On February 13, 2007, former Massachusetts Gov. Mitt Romney stood at the Henry Ford Museum in Dearborn, Mich. to declare his presidential intentions against a powerful backdrop of legacy and innovation. Four years later, his announcement of relatively the same caliber was reduced to 140 Twitter characters and a 150-second video post.
The shift is pervasive. Of the potential presidential candidates who have officially announced either an exploratory committee or a “testing the waters” effort, former House Speaker Newt Gingrich toed the most conventional line with a brief press conference last month.
Former Gov. Tim Pawlenty made his announcement in a Facebook video; former Sen. Rick Santorum’s came on a Fox News interview; Herman Cain posted a statement to his website; President Obama e-mailed supporters, accompanied by a video.
On cue, a Tweet last week by Rebecca Mansour—cyber-messenger for former Alaska Gov. Sarah Palin, a potential White House contender herself—bragged: “I remember when people mocked a certain former governor for using Facebook to post policy statements. Now everyone is doing it. #rogueleader.”
As candidates scramble to embrace communication methods worthy of Generation Y, have the traditional balloons and bunting fallen by the wayside?
Zac Moffatt, online director for team Romney, doesn’t think so—the uptick in social media tendencies, he said, are merely “a reflection of where things are; I don’t think it’ll ever replace [traditional campaign methods]. People have been saying mail will be gone for the past 50 years, and obviously we have yet to see that happen.”
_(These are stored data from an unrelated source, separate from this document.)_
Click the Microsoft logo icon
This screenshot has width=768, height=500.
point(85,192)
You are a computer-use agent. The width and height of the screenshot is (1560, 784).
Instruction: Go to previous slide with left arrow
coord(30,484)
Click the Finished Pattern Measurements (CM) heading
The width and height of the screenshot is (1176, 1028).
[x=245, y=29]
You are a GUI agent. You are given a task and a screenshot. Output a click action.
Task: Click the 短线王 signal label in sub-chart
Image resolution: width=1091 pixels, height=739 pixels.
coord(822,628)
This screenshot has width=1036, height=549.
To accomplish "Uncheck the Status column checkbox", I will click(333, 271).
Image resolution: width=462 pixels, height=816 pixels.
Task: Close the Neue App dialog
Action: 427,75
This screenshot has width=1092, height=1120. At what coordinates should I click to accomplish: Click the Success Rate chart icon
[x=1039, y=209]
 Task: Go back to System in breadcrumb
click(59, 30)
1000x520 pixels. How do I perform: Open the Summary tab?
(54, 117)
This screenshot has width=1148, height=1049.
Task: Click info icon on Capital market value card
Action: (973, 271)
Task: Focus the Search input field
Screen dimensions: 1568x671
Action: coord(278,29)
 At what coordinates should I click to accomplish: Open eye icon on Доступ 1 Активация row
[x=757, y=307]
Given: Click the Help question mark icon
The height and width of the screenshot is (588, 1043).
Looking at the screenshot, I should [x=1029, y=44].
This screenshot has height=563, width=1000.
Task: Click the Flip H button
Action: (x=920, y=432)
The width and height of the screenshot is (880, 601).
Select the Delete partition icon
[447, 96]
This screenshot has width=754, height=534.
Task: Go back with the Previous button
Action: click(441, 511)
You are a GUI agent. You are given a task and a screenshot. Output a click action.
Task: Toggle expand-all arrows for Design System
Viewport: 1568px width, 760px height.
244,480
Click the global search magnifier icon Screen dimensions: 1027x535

Pawlenty spokesman Alex Conant agrees. “New media has a way to supplement traditional hand-shaking and in-person meetings that are so crucial to this process,” he said. “It offers another way to answer voters’ questions and get out messages, but no candidate can hope to win in Iowa or New Hampshire or anywhere without physically campaigning, and campaigning hard.”
New media isn’t all that new to presidential campaigns: Four years ago, Democratic contenders Obama and Hillary Clinton both announced exploratory committees with YouTube videos. Obama was an aggressive adopter of the Internet as a bully pulpit for campaign messages. And when he announced his vice presidential pick in 2008, he did it with a text message—a pre-advertised gambit that not-so-coincidentally enabled him to harvest valuable cell phone numbers of potential supporters.
This year’s candidates are elaborating on the new media theme. Indeed, prolonging campaign announcements via every available form of technology seems to be the hallmark of the 2012 campaign. Before Romney posted his YouTube video, he Tweeted his intention to do so; prior to Santorum’s Fox News interview, he teased a “major announcement” in an e-mail and on Twitter; now, Donald Trump has said that on next month’s season finale of his reality TV show The Apprentice, he’ll announce not whether or not he’s going to run, but when he’s going to make that announcement.
“Some of these guys want to make it a soap opera—’Will I or won’t I?’ ” said Robert Thompson, a professor of popular culture at Syracuse University. “They’re prolonging it the way Ryan Seacrest prolongs who got voted off on American Idol, because they’ve got one big piece of information that’s the cliffhanger, and if they string it along, presumably they’ll get people interested and aggregate a larger base of followers.”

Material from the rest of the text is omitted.